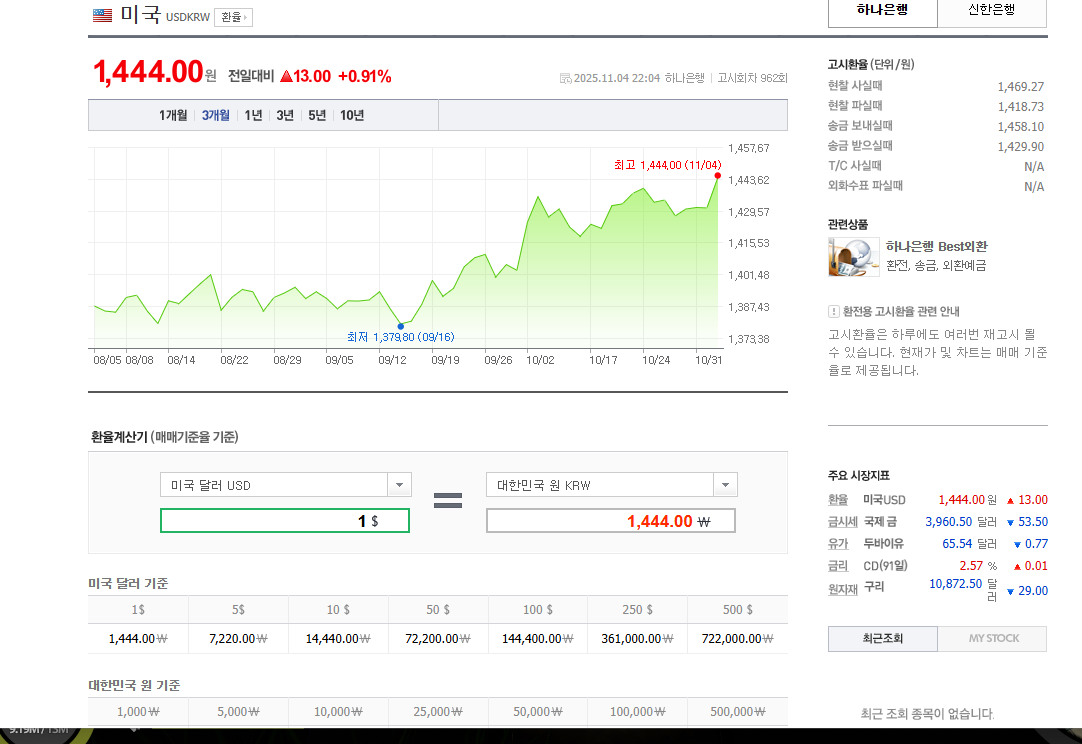Open the 미국 달러 USD currency dropdown
1082x744 pixels.
pyautogui.click(x=399, y=485)
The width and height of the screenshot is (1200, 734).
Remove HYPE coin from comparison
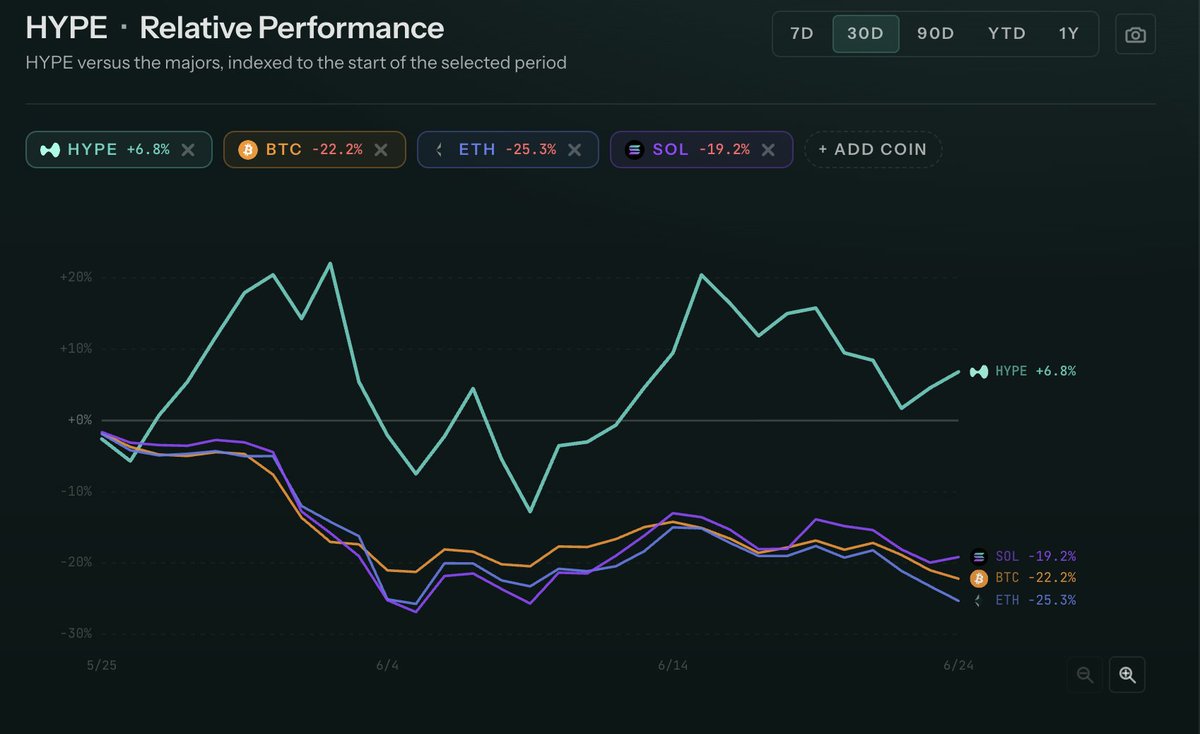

——

Pick up at the line that holds "The width and" and restate each line, word for word, through the last line of the entries. Include both end lines but none of the pictures.

Answer space:
The width and height of the screenshot is (1200, 734).
Remove HYPE coin from comparison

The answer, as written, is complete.